As for the current platform approach to "community moderation," many have critiqued it, but I suggest a deeper way to think about this, more in line with how humans have always mediated their speech. Three Pillars of Human Discourse (and How Social Media Middleware Can Support All Three is a recent piece on extending current ideas on middleware to support this solution that has evolved over centuries of human society.

Specific to community moderation

The Augmented Wisdom of Crowds: Rate the Raters and Weight the Ratings (from 2018) digs deeper into why simplistic attempts at community surveys fail, and how the same kind of advanced analysis of human inputs that made Google win the search engine wars can be applied to social media. A 2021 post updates that.

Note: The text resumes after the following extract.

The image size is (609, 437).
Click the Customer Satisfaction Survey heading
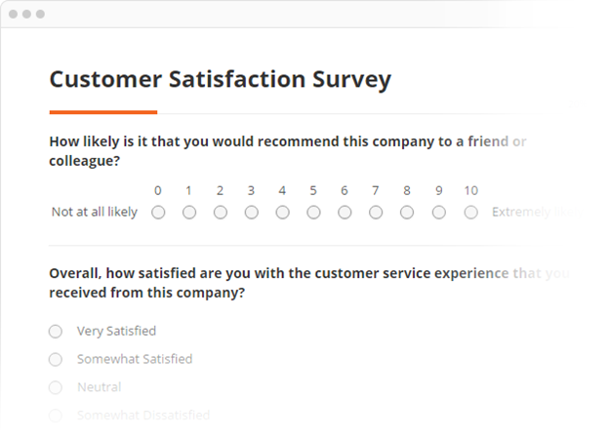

To understand why this is important, consider what I call The Zagat Olive Garden Problem. In the early 90s, I noticed this in the popular community-rating service Zagat published on restaurants: The top 10 or so restaurants in NYC were almost all high-priced, haute cuisine or comparably refined, but one was Olive Garden. Because Olive Garden food was just as good? No, because far more people knew it from their many locations, and far more were attracted to a familiar brand with reasonably tasty food at modest prices. 

Doing surveys where all votes are counted equally sounds democratic, but is foolishly so. We really want ratings from those with a reputation for tastes we relate to and trust -- but leavened with healthy diversity on how we should broaden our horizons. That is what good feed and recommender algorithms can do. We need to "rate the raters and weight the ratings."

Back to the pendulum model, consider how pendulums work -- especially the phenomenon of entrainment. Glossing over many details...

  • Back in 1666, Huygens invented the pendulum clock and discovered that if two were mounted on the same wall, their pendulum swings gradually became synchronized. That is because each interacts with the shared wall to exchange energy in a way that brings them into phase.
  • Simplistically, moderation is a pendulum that can swing from false positives to false negatives. Each platform has one big pendulum controlled by one person/corporation that swings with the political wind (or other platform influences). Platform-level community moderation entrains everyone to that one pendulum, whether it fits or not -- many false positives and false negatives, often biased one way or the other.
  • A distributed system of middleware services can serve many individuals or communities, each with their own pendulums that swing to their own tastes.
  • Within communities, these pendulums are linked (the shared wall) and tend to entrain.
  • Across communities, there are also weaker linkages, in different dimensions, so still a nudge toward entrainment.
  • In addition to these linkages in many dimensions, instead of being rigid, the walls of human connection are somewhat elastic in how they entrain.
  • The Google PageRank algorithm is based on advanced math (eigenvalues) that treats individual search engine users as clustering into diverse communities of interest and value -- much like a network of pendulums all linked to one another by elastic "walls" in a multidimensional array.
  • Similar algorithms can be used by diverse middleware services to distill community ratings with the same nuanced sensitivity to their diverse community contexts. Not perfectly, but far better than any centralized system.
The only effective and scalable solution to social media moderation/curation/mediation is to build distributed middleware services, plus tools for orchestrating the use of a selection of them to compose our individual feeds. That too can be done well or badly, but only with a collective effort to do our best on a suitably distributed basis can we succeed.